There were many streams of thought which led us to where we are today, including Greek Philosophy and it's resultant Democracy, Natural Law, Voltaire and the Enlightenment, John Locke, the Jewish Bible and the Talmud, and the Christian Bible and the Christian Tradition.

Here, I present to you, some of what the Catholic Faith has to say about the inherent Freedom and Dignity of the individual Human Being.


1700 The dignity of the human person is rooted in his creation in the image and likeness of God (article 1); it is fulfilled in his vocation to divine beatitude (article 2). It is essential to a human being freely to direct himself to this fulfillment (article 3). By his deliberate actions (article 4), the human person does, or does not, conform to the good promised by God and attested by moral conscience (article 5). Human beings make their own contribution to their interior growth; they make their whole sentient and spiritual lives into means of this growth (article 6). With the help of grace they grow in virtue (article 7), avoid sin, and if they sin they entrust themselves as did the prodigal son1 to the mercy of our Father in heaven (article 8). In this way they attain to the perfection of charity.

1701 "Christ, . . . in the very revelation of the mystery of the Father and of his love, makes man fully manifest to himself and brings to light his exalted vocation."2 It is in Christ, "the image of the invisible God,"3 that man has been created "in the image and likeness" of the Creator. It is in Christ, Redeemer and Savior, that the divine image, disfigured in man by the first sin, has been restored to its original beauty and ennobled by the grace of God.4

1702 The divine image is present in every man. It shines forth in the communion of persons (this is why societies built upon agreement, as expressed in Laws, arrived at through a process of Reason, are predominant, active, and Creative), in the likeness of the unity of the divine persons among themselves (cf. chapter two).

1703 Endowed with "a spiritual and immortal" soul,5 the human person is "the only creature on earth that God has willed for its own sake. (The Human Being is sufficient, in himself, for any task. His will is not dependent upon the whims of Fate, or the whims of Nature.)"6 From his conception, he is destined for eternal beatitude.

1704 The human person participates in the light and power of the divine Spirit. By his reason, he is capable of understanding the order of things established by the Creator (Reason is predominant in the Judeo-Christian Tradition, whereas, in Islam, God is not Imminent, or Present with us, but is instead, Exobiotic, or Above All and Beyond All, and therefore, not accessible through Reason ). 

By free will, he is capable of directing himself toward his true good. He finds his perfection "in seeking and loving what is true and good."7

1705 By virtue of his soul and his spiritual powers of intellect and will, man is endowed with freedom, an "outstanding manifestation of the divine image."8

1706 By his reason, man recognizes the voice of God (what non-believers might call consciousness of Natural Law) which urges him "to do what is good and avoid what is evil."9 

Everyone (including Kings and Rulers of various types) is obliged to follow this law, which makes itself heard in conscience and is fulfilled in the love of God and of neighbor.
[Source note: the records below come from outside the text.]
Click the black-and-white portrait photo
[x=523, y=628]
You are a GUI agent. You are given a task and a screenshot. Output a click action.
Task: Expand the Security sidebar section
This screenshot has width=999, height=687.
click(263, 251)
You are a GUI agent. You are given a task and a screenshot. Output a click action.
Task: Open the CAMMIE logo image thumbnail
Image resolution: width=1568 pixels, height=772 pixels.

Living a moral life bears witness to the dignity of the person.

1707 "Man, enticed by the Evil One, abused his freedom at the very beginning of history."10 He succumbed to temptation and did what was evil. He still desires the good, but his nature bears the wound of original sin. He is now inclined to evil and subject to error:

Man is divided in himself. As a result, the whole life of men, both individual and social, shows itself to be a struggle, and a dramatic one, between good and evil, between light and darkness.11

1708 By his Passion, Christ delivered us from Satan and from sin. He merited for us the new life in the Holy Spirit. His grace restores what sin had damaged in us.
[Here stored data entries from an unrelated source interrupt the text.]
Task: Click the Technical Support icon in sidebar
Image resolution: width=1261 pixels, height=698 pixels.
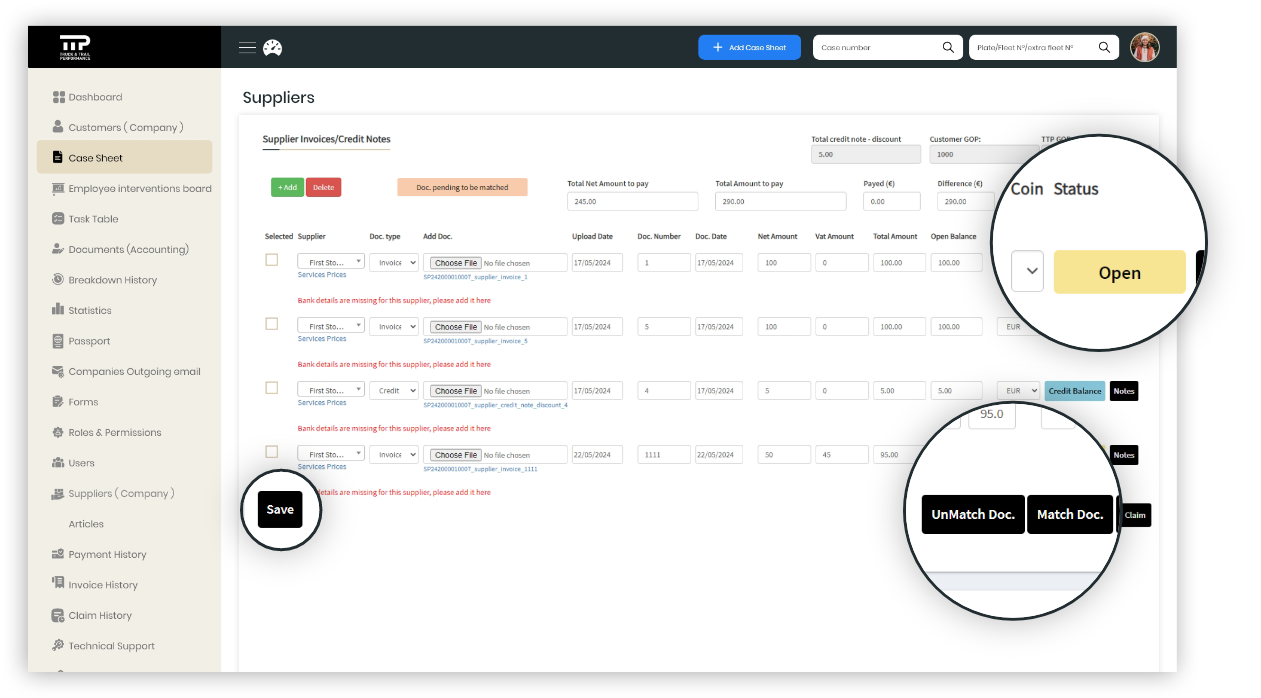Action: click(58, 646)
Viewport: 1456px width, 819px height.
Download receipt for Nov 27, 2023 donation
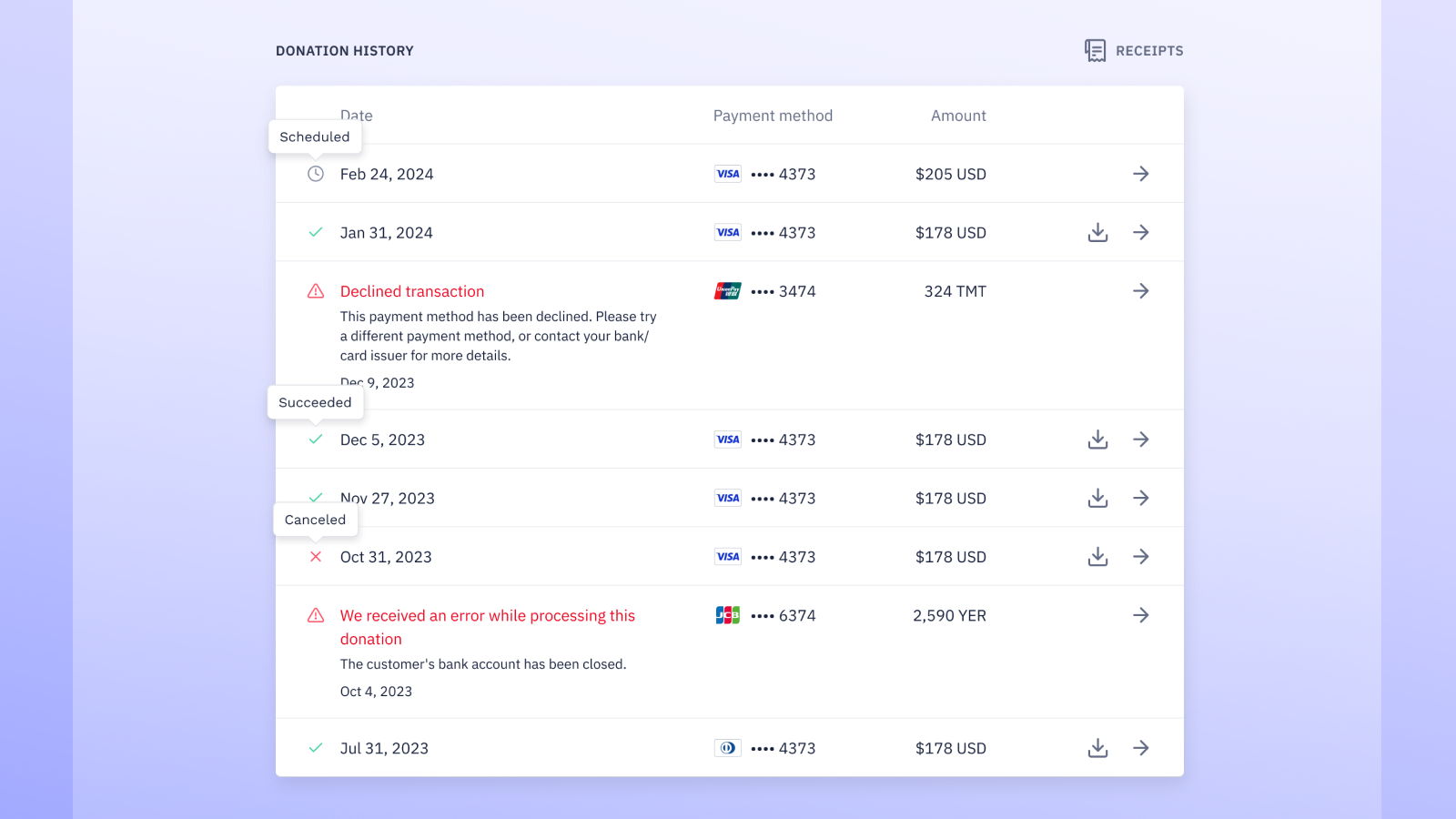[x=1097, y=499]
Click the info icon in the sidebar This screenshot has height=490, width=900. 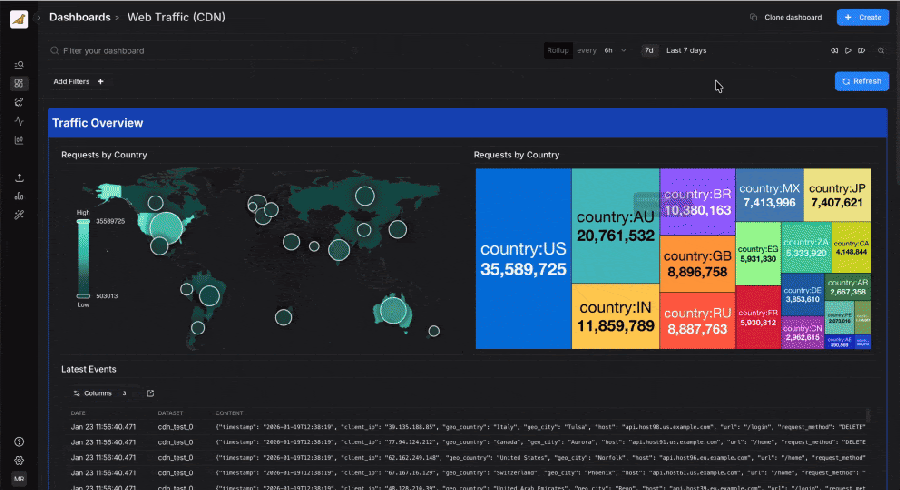click(19, 442)
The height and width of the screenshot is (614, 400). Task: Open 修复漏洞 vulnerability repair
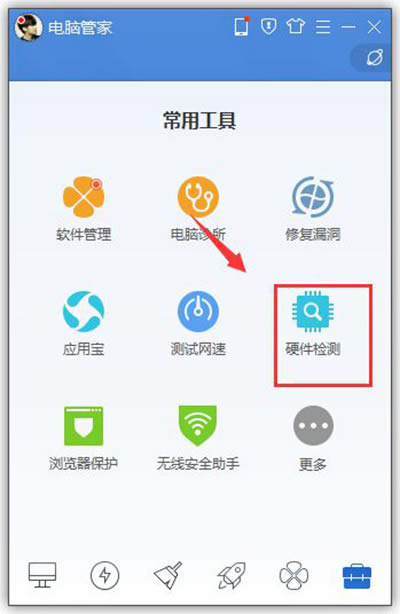[313, 209]
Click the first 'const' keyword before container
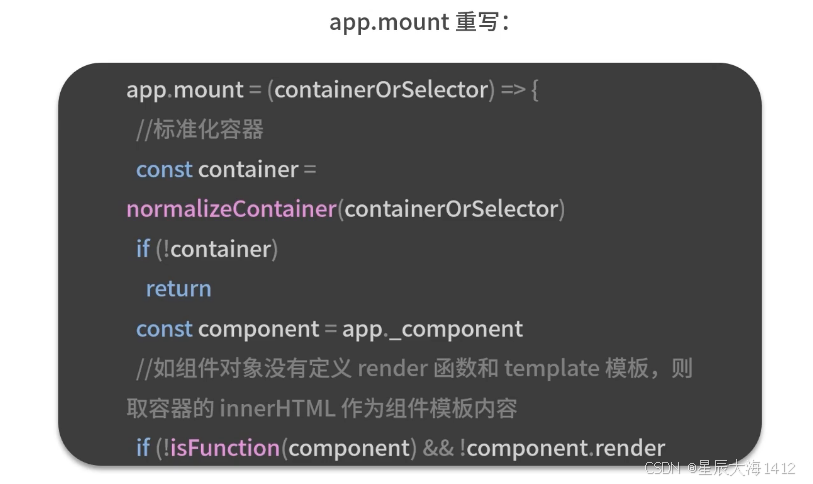The height and width of the screenshot is (484, 813). pos(164,170)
1709 He who believes in Christ becomes a son of God. This filial adoption transforms him by giving him the ability to follow the example of Christ. It makes him capable of acting rightly and doing good. In union with his Savior, the disciple attains the perfection of charity which is holiness. Having matured in grace, the moral life blossoms into eternal life in the glory of heaven.

IN BRIEF

1710 "Christ . . . makes man fully manifest to man himself and brings to light his exalted vocation" (GS 22 § 1).
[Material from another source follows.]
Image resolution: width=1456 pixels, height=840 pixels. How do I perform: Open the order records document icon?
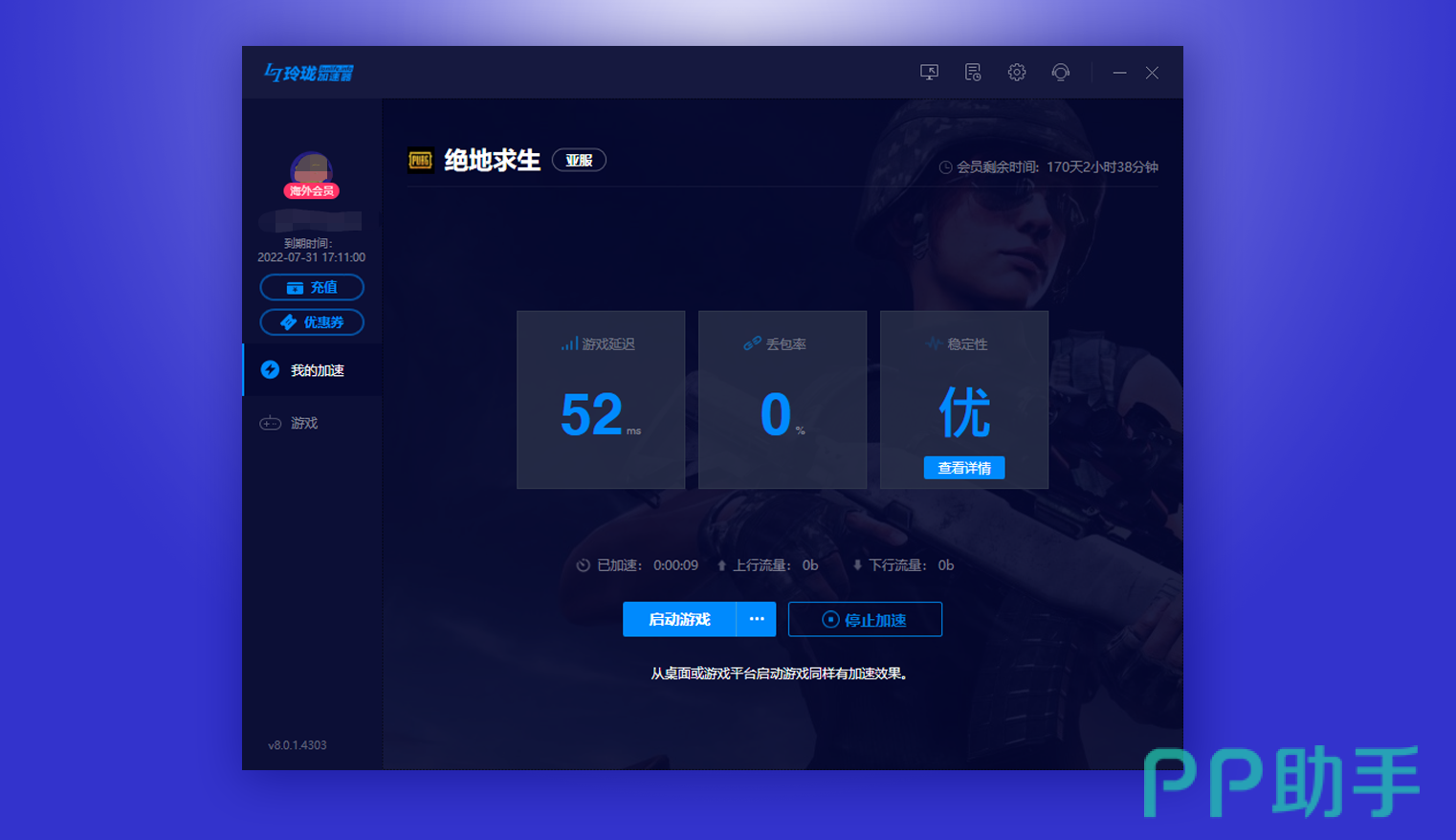973,73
1711 Endowed with a spiritual soul, with intellect and with free will, the human person is from his very conception ordered to God and destined for eternal beatitude. He pursues his perfection in "seeking and loving what is true and good" (GS 15 § 2).

1712 In man, true freedom is an "outstanding manifestation of the divine image" (GS 17).

1713 Man is obliged to follow the moral law, which urges him "to do what is good and avoid what is evil" (cf. GS 16). This law makes itself heard in his conscience.

1714 Man, having been wounded in his nature by original sin, is subject to error and inclined to evil in exercising his freedom (and is, therefore, not strong in an of himself, but finds his strength through a Reasoning process in which he participates with others, and with the great works - the Canonical works - of his civilization).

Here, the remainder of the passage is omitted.